Texto de referencia:
^^^^^^^^^^^^^^^^

A los futuros gobernantes no les debía faltar nada. El régimen no reparaba en gastos para la formación de la nueva generación de líderes. Las lecciones de deporte incluían vela, esgrima, equitación, remo, vuelo sin motor y, para las clases superiores, también la conducción de coches y motocicletas. “A través de las circunstancias exteriores notábamos que éramos algo especial. Había una gran oferta en materia de viajes y maniobras, como se decía en aquella época. Podíamos esquiar, podíamos practicar el vuelo sin motor. Aquello era realmente extraordinario para un chico de aquel tiempo. Al mismo tiempo recibíamos visitas del líder del Reich de las SS, Heinrich Himmler, o del ministro de Educación del Reich, Rust, y de otros. Se cuidaban de nosotros. Y por supuesto lo notábamos”.

^^^^^^^^^^^^^^^^

Desafíos planteados:
• a. En el texto sobre la formación de los futuros líderes, ¿qué actividades incluían las lecciones de deporte solo para las clases superiores?
• b. De acuerdo con el texto sobre la formación de los futuros líderes, ¿por qué los alumnos notaban que eran algo especial? Respóndelo en una a tres oraciones.

Extracto de datos:
^^^^^^^^^^^^^^^^

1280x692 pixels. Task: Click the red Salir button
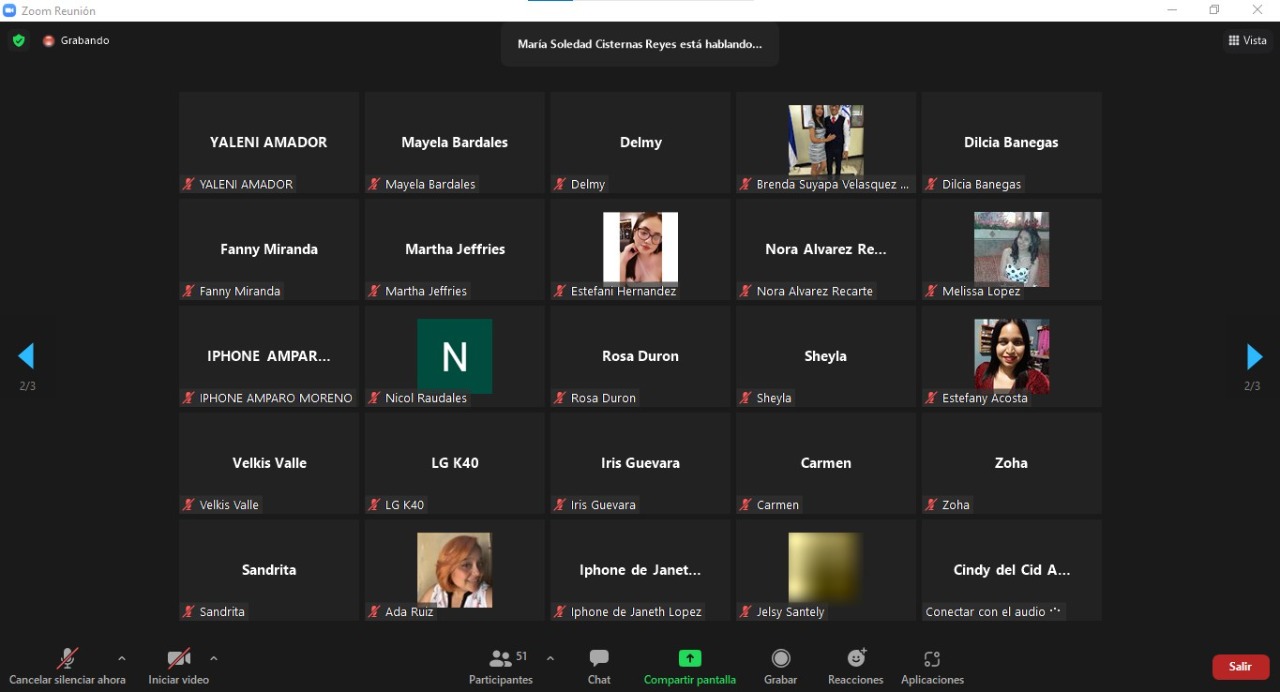[x=1240, y=667]
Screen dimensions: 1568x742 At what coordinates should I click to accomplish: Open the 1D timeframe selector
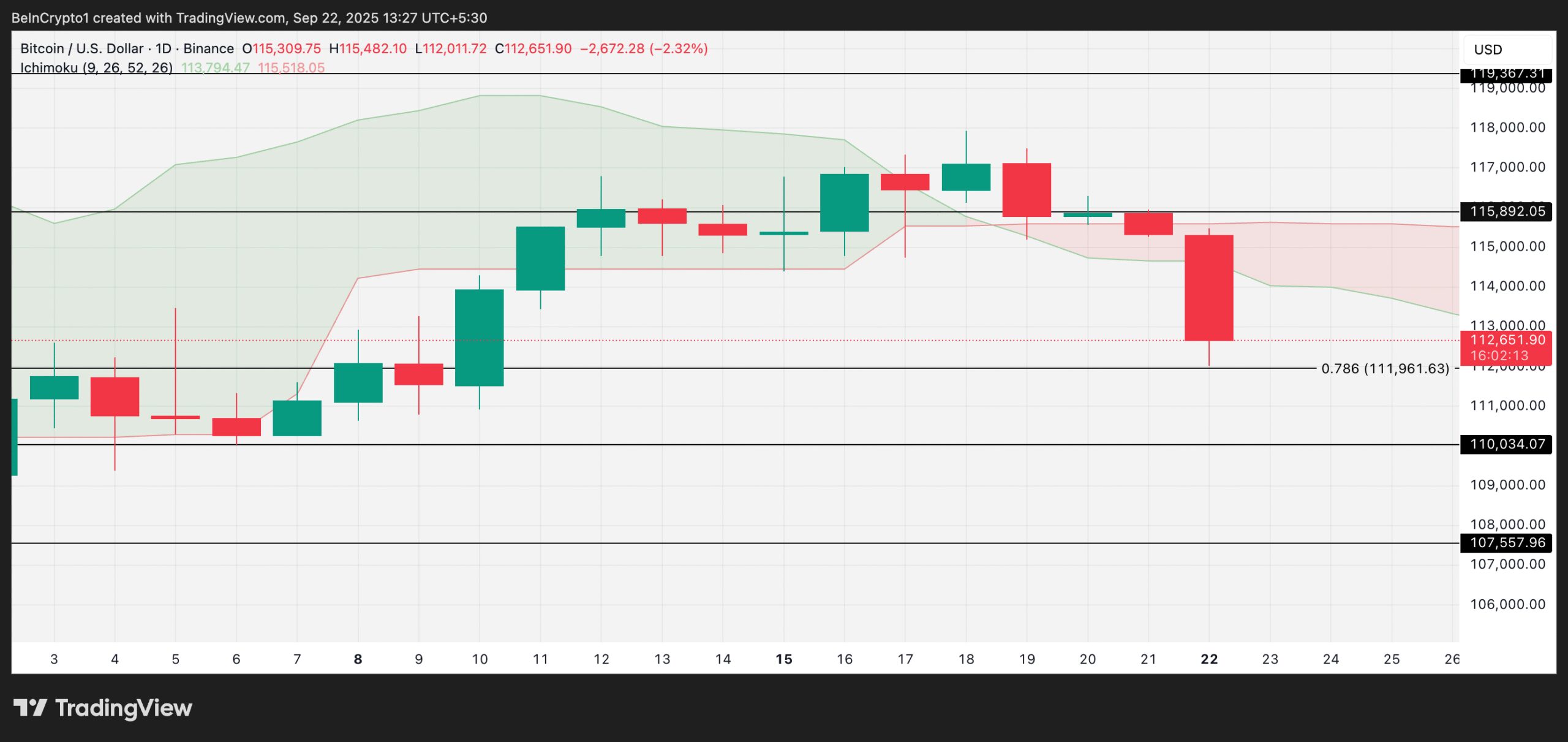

^^^^^^^^^^^^^^^^

Soluciones propuestas:
• a. La conducción de coches y motocicletas.

• b. Lo notaban por las circunstancias exteriores: tenían una gran oferta de viajes y maniobras y podían esquiar y practicar el vuelo sin motor, algo extraordinario para un chico de aquel tiempo. Además, recibían visitas de Heinrich Himmler, del ministro de Educación del Reich, Rust, y de otros, que se cuidaban de ellos.